10 Best Fiction Books I Read in 2019

Bleak House by Charles Dickens. I have a goal of reading one books that I haven’t already read by Dickens each year until I’ve read all of his novels. I’ve already read Pickwick Papers, Nicholas Nickleby, Oliver Twist, A Christmas Carol, David Copperfield, A Tale of Two Cities, Great Expectations, and now, Bleak House. Any suggestions for a Dickens novel for 2020?

The Thief by Megan Whalen Turner. I actually read several of the books in Turner’s Queen’s Thief series this year and enjoyed them all. The first time I read The Thief, I wasn’t that impressed, but this time I really dived into the series headfirst and found it fascinating in its treatment of personality, relationship, and political intrigue.

Great Northern? A Scottish Adventure of Swallows and Amazons by Arthur Ransome. I highly recommend the Swallows and Amazons series. I also read We Didn’t Mean To Go To Sea this year and it was just as good as the others in the series. I just have one or two more Swallows and Amazons books to read, and then I’ll have to throw a party or something Finishing the series seems to require a party or something.

Forward Me Back to You by Mitali Perkins.

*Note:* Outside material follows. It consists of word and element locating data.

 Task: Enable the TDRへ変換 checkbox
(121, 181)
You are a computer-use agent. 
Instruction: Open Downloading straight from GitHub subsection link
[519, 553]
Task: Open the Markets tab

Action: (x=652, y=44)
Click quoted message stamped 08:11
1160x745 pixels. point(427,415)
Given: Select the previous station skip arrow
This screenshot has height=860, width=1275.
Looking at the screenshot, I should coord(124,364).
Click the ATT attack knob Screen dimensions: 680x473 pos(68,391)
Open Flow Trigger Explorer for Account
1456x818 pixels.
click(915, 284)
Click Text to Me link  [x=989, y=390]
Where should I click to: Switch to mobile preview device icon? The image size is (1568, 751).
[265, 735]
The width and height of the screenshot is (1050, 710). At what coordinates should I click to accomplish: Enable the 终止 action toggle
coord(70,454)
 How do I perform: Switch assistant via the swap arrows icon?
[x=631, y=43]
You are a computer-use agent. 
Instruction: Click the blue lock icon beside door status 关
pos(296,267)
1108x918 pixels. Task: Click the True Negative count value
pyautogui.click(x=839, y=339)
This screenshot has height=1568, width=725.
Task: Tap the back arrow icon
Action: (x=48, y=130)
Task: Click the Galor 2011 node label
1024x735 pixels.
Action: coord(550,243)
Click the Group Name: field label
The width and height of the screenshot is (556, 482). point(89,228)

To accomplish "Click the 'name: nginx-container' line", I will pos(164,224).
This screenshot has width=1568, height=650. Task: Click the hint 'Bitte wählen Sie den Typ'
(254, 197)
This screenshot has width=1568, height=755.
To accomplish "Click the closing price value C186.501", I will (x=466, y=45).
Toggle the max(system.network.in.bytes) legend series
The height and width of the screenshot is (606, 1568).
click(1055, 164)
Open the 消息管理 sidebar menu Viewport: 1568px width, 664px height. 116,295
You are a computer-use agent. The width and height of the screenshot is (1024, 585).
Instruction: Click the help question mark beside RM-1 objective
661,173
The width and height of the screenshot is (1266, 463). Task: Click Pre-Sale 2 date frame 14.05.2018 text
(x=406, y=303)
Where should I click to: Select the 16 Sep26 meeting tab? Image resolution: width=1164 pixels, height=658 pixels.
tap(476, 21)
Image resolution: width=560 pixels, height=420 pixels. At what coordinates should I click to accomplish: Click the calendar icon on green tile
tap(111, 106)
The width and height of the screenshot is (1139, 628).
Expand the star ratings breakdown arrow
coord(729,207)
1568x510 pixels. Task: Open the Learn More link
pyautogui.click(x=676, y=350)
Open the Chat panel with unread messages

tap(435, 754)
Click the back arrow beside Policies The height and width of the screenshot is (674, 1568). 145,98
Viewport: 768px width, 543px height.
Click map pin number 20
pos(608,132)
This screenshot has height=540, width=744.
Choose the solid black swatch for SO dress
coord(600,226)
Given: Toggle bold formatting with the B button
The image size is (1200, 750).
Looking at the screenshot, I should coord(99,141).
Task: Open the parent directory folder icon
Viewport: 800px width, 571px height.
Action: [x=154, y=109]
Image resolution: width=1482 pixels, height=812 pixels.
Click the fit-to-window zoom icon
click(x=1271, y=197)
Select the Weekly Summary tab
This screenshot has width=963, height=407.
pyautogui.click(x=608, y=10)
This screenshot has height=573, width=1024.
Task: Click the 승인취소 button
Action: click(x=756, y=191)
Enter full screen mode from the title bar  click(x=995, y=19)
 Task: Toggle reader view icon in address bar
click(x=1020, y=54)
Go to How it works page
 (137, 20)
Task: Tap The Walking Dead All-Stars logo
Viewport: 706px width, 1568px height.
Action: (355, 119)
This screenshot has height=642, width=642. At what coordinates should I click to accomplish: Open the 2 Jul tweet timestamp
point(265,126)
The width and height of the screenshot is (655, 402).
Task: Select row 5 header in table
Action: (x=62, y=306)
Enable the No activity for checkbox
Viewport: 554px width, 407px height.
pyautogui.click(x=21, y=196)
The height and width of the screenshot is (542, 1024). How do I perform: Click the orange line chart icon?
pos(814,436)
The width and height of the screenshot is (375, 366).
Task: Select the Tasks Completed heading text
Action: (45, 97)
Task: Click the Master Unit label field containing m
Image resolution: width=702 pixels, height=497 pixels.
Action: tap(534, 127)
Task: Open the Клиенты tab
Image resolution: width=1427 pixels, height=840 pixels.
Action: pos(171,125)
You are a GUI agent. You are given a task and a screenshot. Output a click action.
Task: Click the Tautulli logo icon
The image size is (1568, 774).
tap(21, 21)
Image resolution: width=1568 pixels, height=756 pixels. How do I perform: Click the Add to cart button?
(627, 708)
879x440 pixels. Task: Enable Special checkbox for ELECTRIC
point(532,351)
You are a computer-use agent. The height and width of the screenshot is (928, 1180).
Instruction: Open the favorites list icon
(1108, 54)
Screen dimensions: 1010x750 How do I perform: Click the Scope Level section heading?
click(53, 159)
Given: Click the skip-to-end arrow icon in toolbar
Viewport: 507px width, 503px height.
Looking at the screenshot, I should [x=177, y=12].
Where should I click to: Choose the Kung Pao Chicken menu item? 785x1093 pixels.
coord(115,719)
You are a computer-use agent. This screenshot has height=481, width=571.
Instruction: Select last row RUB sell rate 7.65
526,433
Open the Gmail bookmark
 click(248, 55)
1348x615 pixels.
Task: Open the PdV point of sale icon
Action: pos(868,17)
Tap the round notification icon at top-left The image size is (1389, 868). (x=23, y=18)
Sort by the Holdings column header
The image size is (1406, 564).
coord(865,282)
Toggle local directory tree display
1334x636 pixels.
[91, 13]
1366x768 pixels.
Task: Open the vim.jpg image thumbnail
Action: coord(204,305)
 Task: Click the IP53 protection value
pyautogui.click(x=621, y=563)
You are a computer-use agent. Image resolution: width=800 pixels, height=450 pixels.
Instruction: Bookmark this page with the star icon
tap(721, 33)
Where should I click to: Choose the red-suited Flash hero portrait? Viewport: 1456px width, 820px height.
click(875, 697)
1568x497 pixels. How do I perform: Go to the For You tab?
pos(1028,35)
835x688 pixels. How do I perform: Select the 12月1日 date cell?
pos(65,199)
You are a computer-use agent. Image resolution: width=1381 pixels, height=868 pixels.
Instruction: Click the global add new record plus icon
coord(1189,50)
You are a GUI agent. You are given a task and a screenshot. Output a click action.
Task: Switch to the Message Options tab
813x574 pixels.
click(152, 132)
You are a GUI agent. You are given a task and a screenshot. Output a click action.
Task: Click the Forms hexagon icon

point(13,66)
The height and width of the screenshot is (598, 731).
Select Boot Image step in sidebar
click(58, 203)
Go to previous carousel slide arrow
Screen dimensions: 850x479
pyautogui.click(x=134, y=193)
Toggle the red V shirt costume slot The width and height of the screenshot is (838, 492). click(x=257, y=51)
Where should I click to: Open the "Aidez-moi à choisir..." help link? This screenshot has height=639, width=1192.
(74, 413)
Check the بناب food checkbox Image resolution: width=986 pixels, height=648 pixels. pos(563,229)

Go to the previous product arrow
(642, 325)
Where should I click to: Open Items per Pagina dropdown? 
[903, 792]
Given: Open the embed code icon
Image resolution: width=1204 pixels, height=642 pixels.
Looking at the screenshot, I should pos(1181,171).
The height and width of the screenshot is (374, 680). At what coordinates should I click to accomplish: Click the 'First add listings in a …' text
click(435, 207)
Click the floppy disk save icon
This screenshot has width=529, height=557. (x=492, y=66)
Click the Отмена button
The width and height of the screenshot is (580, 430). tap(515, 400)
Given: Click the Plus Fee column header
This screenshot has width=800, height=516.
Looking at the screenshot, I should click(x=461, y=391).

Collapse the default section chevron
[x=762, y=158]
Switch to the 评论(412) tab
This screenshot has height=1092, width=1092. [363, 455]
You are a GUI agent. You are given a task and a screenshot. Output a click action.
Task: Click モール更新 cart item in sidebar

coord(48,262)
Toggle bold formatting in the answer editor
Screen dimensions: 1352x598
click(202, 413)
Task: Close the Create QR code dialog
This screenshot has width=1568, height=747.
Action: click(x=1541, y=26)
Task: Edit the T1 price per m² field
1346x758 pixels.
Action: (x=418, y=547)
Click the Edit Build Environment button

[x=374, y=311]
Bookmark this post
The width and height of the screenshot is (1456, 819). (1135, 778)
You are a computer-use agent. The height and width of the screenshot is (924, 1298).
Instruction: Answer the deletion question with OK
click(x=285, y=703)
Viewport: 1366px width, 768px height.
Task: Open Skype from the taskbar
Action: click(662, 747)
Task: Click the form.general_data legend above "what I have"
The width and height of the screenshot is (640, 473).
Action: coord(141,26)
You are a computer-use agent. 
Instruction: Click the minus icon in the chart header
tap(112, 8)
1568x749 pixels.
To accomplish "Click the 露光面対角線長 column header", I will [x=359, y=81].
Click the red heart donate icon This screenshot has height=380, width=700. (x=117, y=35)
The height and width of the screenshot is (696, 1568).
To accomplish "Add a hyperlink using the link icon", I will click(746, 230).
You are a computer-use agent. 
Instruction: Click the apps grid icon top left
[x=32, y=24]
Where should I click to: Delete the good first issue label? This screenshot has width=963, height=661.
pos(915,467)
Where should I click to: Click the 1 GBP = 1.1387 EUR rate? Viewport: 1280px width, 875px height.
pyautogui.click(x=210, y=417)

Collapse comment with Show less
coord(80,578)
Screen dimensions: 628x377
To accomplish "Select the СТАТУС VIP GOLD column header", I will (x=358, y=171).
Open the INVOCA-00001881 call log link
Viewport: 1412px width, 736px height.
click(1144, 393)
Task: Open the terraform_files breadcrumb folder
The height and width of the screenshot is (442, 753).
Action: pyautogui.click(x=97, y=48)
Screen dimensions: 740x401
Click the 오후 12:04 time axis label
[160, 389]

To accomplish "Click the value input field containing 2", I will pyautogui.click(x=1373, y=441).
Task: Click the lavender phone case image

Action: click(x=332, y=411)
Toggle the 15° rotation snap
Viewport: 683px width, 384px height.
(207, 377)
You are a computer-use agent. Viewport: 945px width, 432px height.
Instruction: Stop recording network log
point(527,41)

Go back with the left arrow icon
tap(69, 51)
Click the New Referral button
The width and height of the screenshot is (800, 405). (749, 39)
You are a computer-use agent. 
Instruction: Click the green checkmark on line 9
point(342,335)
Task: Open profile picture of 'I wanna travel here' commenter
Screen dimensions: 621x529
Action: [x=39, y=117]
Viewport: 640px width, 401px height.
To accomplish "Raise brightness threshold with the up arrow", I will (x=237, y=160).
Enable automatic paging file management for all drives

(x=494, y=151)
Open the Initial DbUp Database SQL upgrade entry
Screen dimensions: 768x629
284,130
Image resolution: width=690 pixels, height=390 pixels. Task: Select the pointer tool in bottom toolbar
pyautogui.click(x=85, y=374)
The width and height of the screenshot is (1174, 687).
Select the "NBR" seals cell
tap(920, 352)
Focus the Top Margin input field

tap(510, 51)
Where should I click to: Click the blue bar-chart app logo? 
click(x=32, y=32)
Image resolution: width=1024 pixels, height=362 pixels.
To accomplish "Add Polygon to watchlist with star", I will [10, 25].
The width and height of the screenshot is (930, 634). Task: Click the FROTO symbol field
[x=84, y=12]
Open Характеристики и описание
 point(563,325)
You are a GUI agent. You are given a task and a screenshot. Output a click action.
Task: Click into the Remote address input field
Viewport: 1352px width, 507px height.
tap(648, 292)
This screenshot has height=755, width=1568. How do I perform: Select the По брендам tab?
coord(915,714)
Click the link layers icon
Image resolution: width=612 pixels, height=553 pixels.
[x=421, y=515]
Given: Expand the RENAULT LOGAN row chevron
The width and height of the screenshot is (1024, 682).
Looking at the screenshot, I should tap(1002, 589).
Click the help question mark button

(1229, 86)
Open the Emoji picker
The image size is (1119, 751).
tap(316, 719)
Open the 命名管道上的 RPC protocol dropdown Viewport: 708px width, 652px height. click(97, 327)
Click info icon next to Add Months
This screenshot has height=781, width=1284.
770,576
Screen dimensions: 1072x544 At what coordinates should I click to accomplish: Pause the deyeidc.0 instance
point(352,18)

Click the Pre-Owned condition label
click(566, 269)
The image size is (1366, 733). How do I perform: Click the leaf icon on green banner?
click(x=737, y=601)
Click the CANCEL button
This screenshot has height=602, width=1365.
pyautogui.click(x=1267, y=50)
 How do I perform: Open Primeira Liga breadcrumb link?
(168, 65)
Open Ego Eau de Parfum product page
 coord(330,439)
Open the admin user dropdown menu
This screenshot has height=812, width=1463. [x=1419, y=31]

Great YA fiction, published in 2019.

A Lantern in Her Hand by Bess Streeter Aldrich. I just finished this family saga/woman’s life story novel a week or so before Christmas, and I loved it it. I want to read more books by this author.

Gaudy Night by Dorothy Sayers. This was a re-read along with the Literary Life Podcast with Angelina Stanford and Cindy Rollins, and I enjoyed it just as much as I did the first time I read it.

Cry, the Beloved Country by Alan Paton. This was also a re-read for me, this time in conjunction with my in-person book club that just started this fall. Such a good, but heart-rending story.

The Iron Lily by Barbara Willard. I enjoyed reading all of the Mantlemass Chronicles by Willard this year, but this one may have been my favorite.

The Friendship War by Andrew Clements. Deceptively simple story about a button-collecting fad that reveals a lot about character and friendship in a group of elementary age children. Mr. Clements died late this year, after having published a number of solidly entertaining middle grade fiction titles over the course of his career. His most well-known book is probably Frindle, about a class of fifth graders who make up a new word and campaign to have it accepted into the language.

A Dawn in the Trees: The Thomas Jefferson Years, 1776-1789 by Leonard Wibberley. This book, too, was a part of a series of mildly fictionalized biographical novels about our illustrious third president. I like Jefferson better in fiction than in fact. I did enjoy these books about the story of Jefferson’s life.

What are the best fiction books you’ve read this year? What fiction are you looking forward to reading in 2020?